Interviews

Recapitalisation: Insurers embrace consolidation

Thomas

The Commissioner for Insurance, National Insurance Commission (NAICOM), Sunday Thomas, bares all in this interview with OMOBOLA TOLU-KUSIMO. He spoke on why the insurance industry must attain minimum of N1 trillion premium income mark in the next two years, the ongoing recapitalisation as well as plans by the commission to acquire greater capacity as a regulator amongst other issues. Excerpts

For few months that you functioned as the Acting Commissioner for Insurance, you moved so fast with activities to the extent that one can lose count on some of the things that you accomplished within the short period. Kindly give us a brief as to some of the things that you have been running with and why are you running so fast?

We are far behind schedule so we are doing a catch up. Some of the things we ought to do have been on the drawing board while very few are actually new initiatives. However, we are trying to bring them down from the drawing board to full implementation. I wouldn’t consider it as being fast. We are just trying as much as possible to keep up with our strategic document in the sense that we have set for ourselves what we want to accomplish this year and if we don’t start early it will be a challenge. The environment is changing and very frequently. What you can do to- day you don’t have to differ to tomorrow. So why can’t we do things that we have all it takes to do now. Of course, you remember that I took over in Acting Capacity in August last year and since then we just continued from where my predecessors stopped. We try to conclude those things that have been in the works and we are also looking at ways to see how we can put them into reality. The potential of the insurance sector is huge. We have found ourselves where we are today not by reason of in action by my predecessors but probably the environment was not too conducive to get certain things done. The environment changes from time to time. So, we are presently leveraging on a fairly good environment to see how fast we can run. This is why it seems as if we are running so fast. Micro insurance is one key area the Commission has identified for development. But progress in this area seem slow because it has been in the works since

2010 and till date, we have only three registered micro insurance companies. Why is this so?

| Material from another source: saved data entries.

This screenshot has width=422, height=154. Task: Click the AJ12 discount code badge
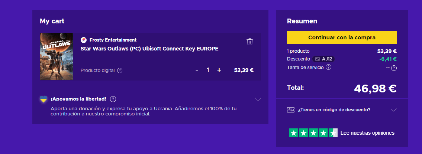[x=324, y=59]
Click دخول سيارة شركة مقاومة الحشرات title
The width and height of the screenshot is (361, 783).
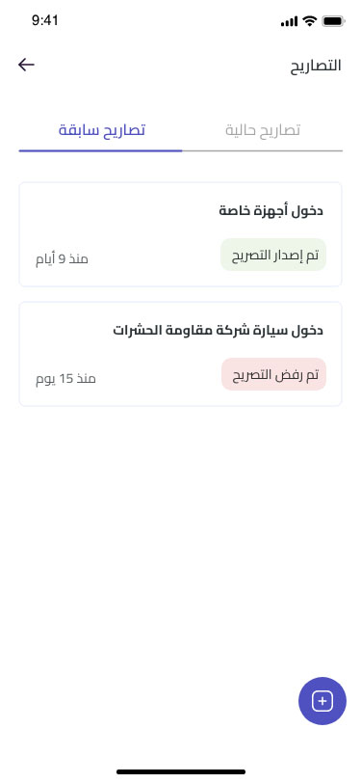pos(218,330)
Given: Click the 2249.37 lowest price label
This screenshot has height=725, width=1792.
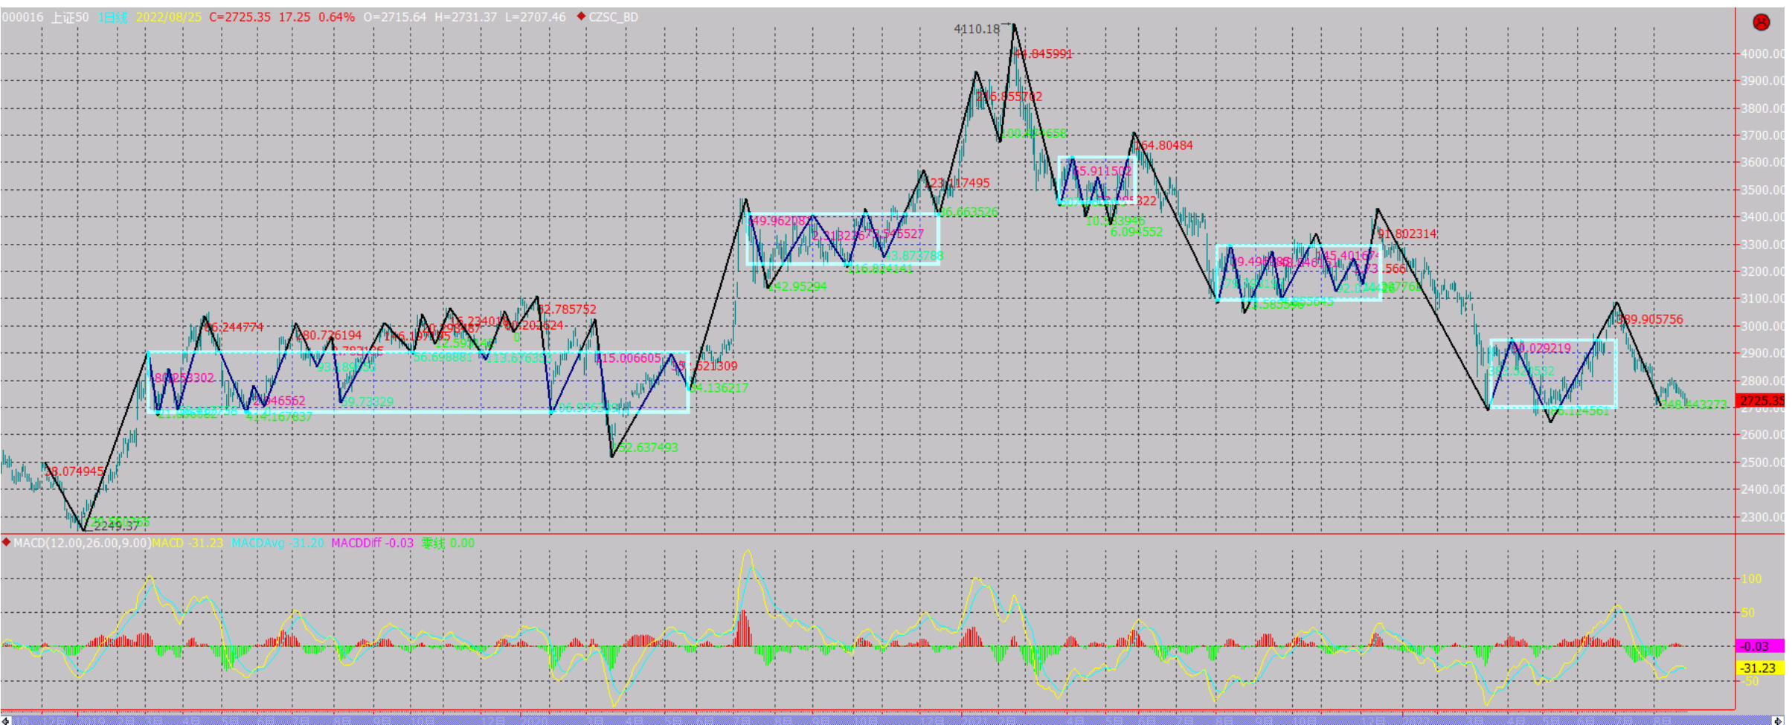Looking at the screenshot, I should [115, 526].
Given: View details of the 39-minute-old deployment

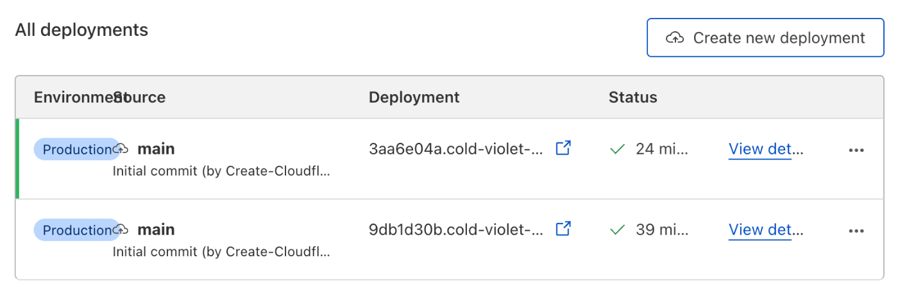Looking at the screenshot, I should pyautogui.click(x=766, y=230).
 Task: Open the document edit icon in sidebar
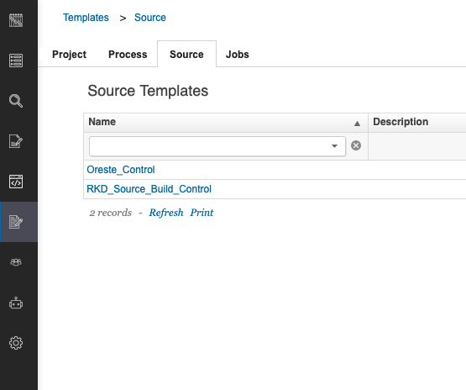[x=16, y=141]
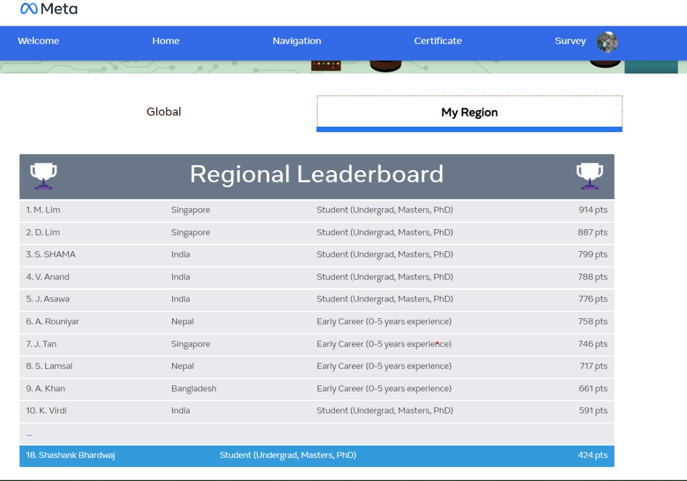Go to the Home page
Screen dimensions: 687x481
coord(165,41)
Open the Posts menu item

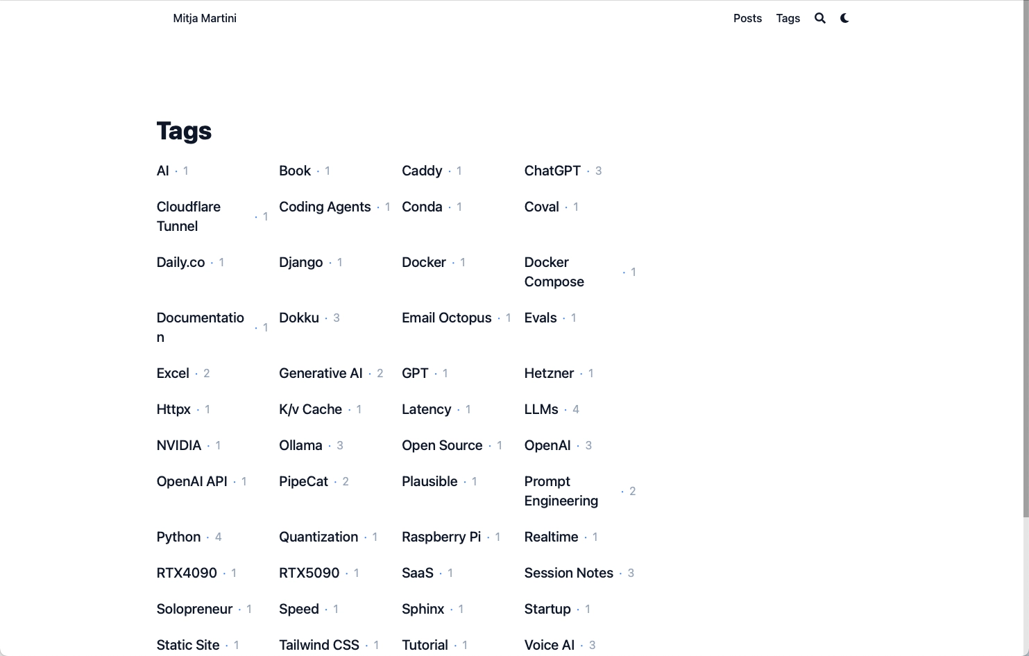click(747, 19)
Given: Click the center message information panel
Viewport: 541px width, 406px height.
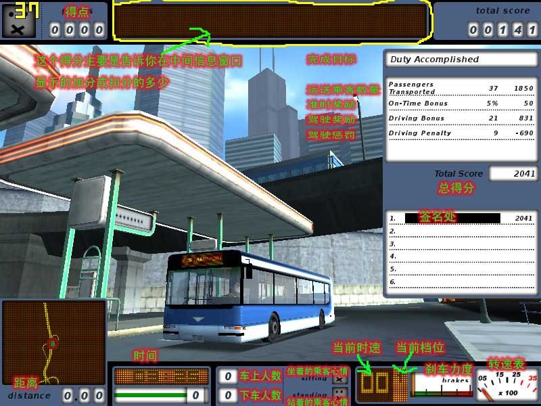Looking at the screenshot, I should (271, 22).
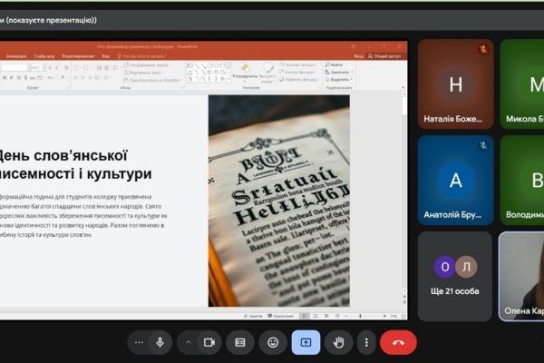Stop presenting with the share screen button
Viewport: 544px width, 363px height.
(306, 342)
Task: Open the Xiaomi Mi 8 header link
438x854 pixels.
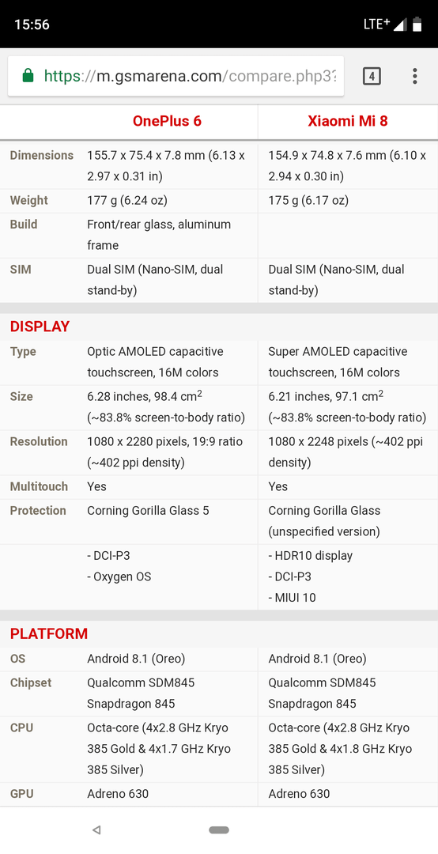Action: click(348, 120)
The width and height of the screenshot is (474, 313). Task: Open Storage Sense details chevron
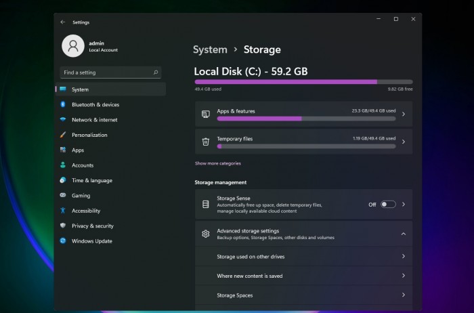point(404,204)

It is one of the areas we want to fast track the process. We have a couple of applications that we should be able to conclude soon. One thing is for you to initiate something, another is for others to see the viability of the vision. We have this but people seem to be catching up with us in terms of our vision and their understand- ing of these vision. For us, micro insurance in financial inclusion generally is the way to go. Financial inclusion is going to help us and it is going to drive penetration. I believe that with the way we are going about it, things will get better. We are trying to rejig the entire guideline to be more realistic. What we had before in the guideline issued about six years ago was the National, State and the Unit licensing of micro insurance companies. The amount of capital required for this with respect to some of the sectors is looking unrealistic and we may have to thinker with it.

Will it be reduced?

No, it can’t get lower because if you look at unit which requires N40 million thereabout, what can it do when you want to establish a sustainable company. But it looked adequate as at the time it was conceptualised but obviously it is no longer adequate. The exchange rate was about N160 to a dollar and now it is N380 to a dollar. This does not seem good to drive the business from a sustainable basis. So we are looking at it. So far, we have two that are States and one that has a National outlook which is Consolidated Hallmark. Already, the company has insurance culture. The National company is required to operate with N600 million and of course, it will not be adequate. So we still believe that we need to do much more in micro insurance and financial inclusion in general, for us to get the desired penetration.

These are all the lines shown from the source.